++++ TEKST ŹRÓDŁOWY ++++

Wydarzenia - Senat RP
 

Wizyta Marszałka Senatu w Republice Czeskiej

21-22 czerwca 2011 r., na zaproszenie przewodniczącego Senatu Republiki Czeskiej Milana Štěcha, marszałek Bogdan Borusewicz złożył oficjalną wizytę w tym kraju. W skład delegacji Senatu RP wchodzili także senatorowie: Marek Rocki, Maria Pańczyk-Pozdziej i Witold Idczak.

W pierwszym dniu wizyty marszałek rozmawiał z M. Štěchem, nowym przewodniczącym czeskiego Senatu. Jednym z poruszanych tematów było planowane w Warszawie we wrześniu 2011 r. spotkanie grupy konsultacyjno-informacyjnej ds. bezpieczeństwa, obrony i polityki zagranicznej. Ma ona zastąpić, rozwiązaną pod koniec 2010 r., Unię Zachodnioeuropejską (UZE). Zorganizowanie inauguracyjnego spotkania nowej grupy i określenie jej "wymiaru ilościowego" przypadło w udziale Polsce w związku z przewodnictwem w Radzie Unii Europejskiej w II połowie 2011 r. W posiedzeniu wezmą udział sześcioosobowe delegacje z parlamentów krajów UE (po 3 osoby z izby niżej i po 3 z izby wyższej, m.in. szefowie parlamentarnych komisji ds. bezpieczeństwa, polityki zagranicznej i spraw unijnych).

++++ WYKAZ POZYCJI ++++

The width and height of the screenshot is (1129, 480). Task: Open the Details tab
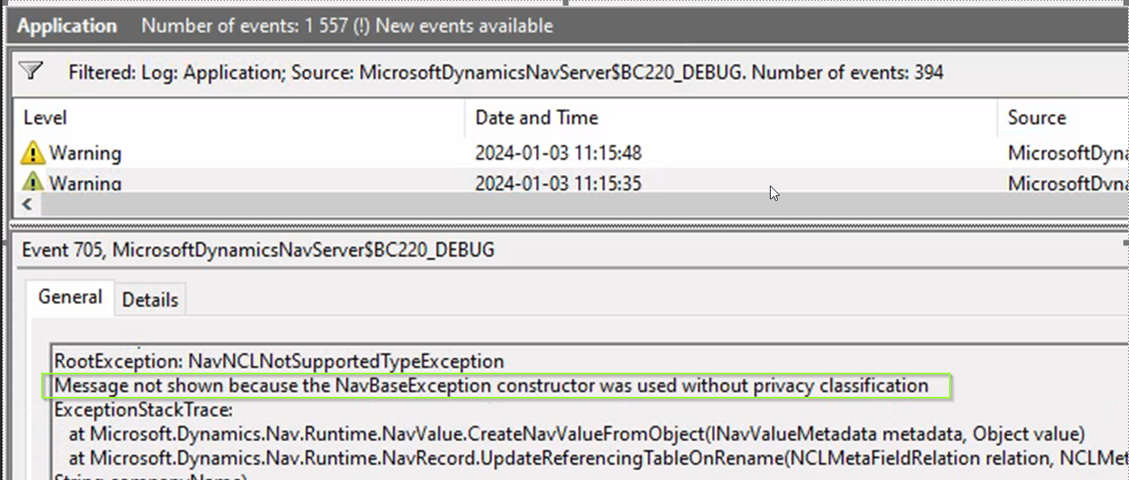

++++
++++ WYKAZ POZYCJI ++++

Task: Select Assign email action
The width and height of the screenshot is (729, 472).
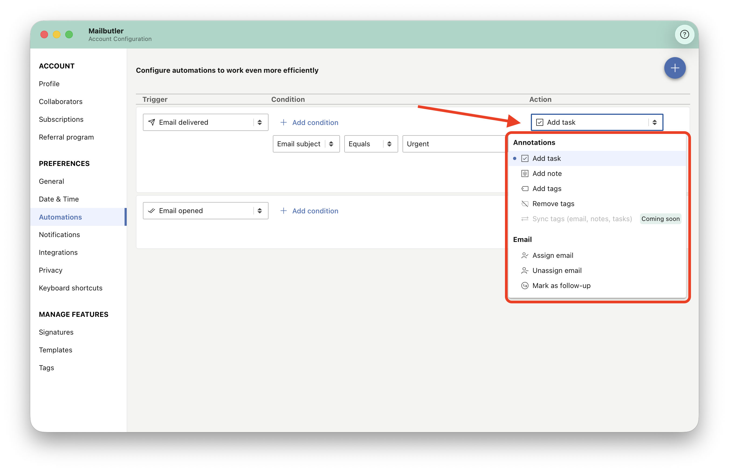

++++

▶ [POLECENIA DO WYKONANIA]
(1) Którzy senatorowie, poza marszałkiem, wchodzili w skład delegacji Senatu RP według tekstu o wizycie marszałka Senatu w Czechach?
(2) Przepisz z tekstu o wizycie marszałka Senatu w Czechach fragment od słów "W pierwszym dniu" aż do słów "zagranicznej i spraw unijnych).".
(3) Kontynuuj tekst o wizycie marszałka Senatu w Czechach od miejsca, w którym się kończy.
Wykaz nie ma tutaj żadnego znaczenia.

▶ [ODPOWIEDZI KOŃCOWE]
(1) Senatorowie Marek Rocki, Maria Pańczyk-Pozdziej i Witold Idczak.

(2)
W pierwszym dniu wizyty marszałek rozmawiał z M. Štěchem, nowym przewodniczącym czeskiego Senatu. Jednym z poruszanych tematów było planowane w Warszawie we wrześniu 2011 r. spotkanie grupy konsultacyjno-informacyjnej ds. bezpieczeństwa, obrony i polityki zagranicznej. Ma ona zastąpić, rozwiązaną pod koniec 2010 r., Unię Zachodnioeuropejską (UZE). Zorganizowanie inauguracyjnego spotkania nowej grupy i określenie jej "wymiaru ilościowego" przypadło w udziale Polsce w związku z przewodnictwem w Radzie Unii Europejskiej w II połowie 2011 r. W posiedzeniu wezmą udział sześcioosobowe delegacje z parlamentów krajów UE (po 3 osoby z izby niżej i po 3 z izby wyższej, m.in. szefowie parlamentarnych komisji ds. bezpieczeństwa, polityki zagranicznej i spraw unijnych).

(3)
Jak poinformował marszałek B. Borusewicz, tematem rozmowy była także współpraca Unii Europejskiej i Grupy Wyszehradzkiej, której Czesi będą przewodniczyć od lipca 2011 r. Poruszano także kwestię bezpieczeństwa energetycznego, czyli "wspólnej inwestycji połączenia gazowego między Polską a Czechami i połączeń gazowych północ - południe i południe - północ, których nie ma". Rozmawiano także o stabilizacji euro, strefie euro i jej rozwoju do 2020 r., problemach Afryki Północnej i świata arabskiego. W tej ostatniej kwestii, jak podkreślił przewodniczący M. Štěch, "Unia Europejska musi postępować jednolicie i ofensywnie".

W siedzibie Izby Poselskiej marszałek B. Borusewicz spotkał się z premierem Czech Petrem Nečasem. Jak poinformował marszałek, premier Czech podkreślił, że polskie priorytety podczas przewodnictwa w Radzie UE są przedłużeniem priorytetów czeskich z 2009 r. Rozmawiano także o koordynacji działań obu krajów w najbliższych miesiącach, kiedy Polska będzie przewodniczyć Radzie UE, a Republika Czeska - Grupie Wyszehradzkiej. Premier Czech zaznaczył, że oba kraje mają wiele wspólnych poglądów. Kluczowe problemy, przed którymi staną, to budżet Unii Europejskiej, polityka spójności, Partnerstwo Wschodnie i polityka energetyczna.

Delegacja Senatu spotkała się także z członkami Komisji Spraw Zagranicznych, Obrony i Bezpieczeństwa i Komisji ds. Unii Europejskiej czeskiej izby wyższej. Po południu w ambasadzie rozmawiano z grupą około 30 przedstawicieli czeskiej Polonii, w tym z mieszkającymi w Pradze członkami Klubu Polskiego i duchowieństwa. W Czechach, głównie na Zaolziu, żyje ponad 50 tys. Polaków.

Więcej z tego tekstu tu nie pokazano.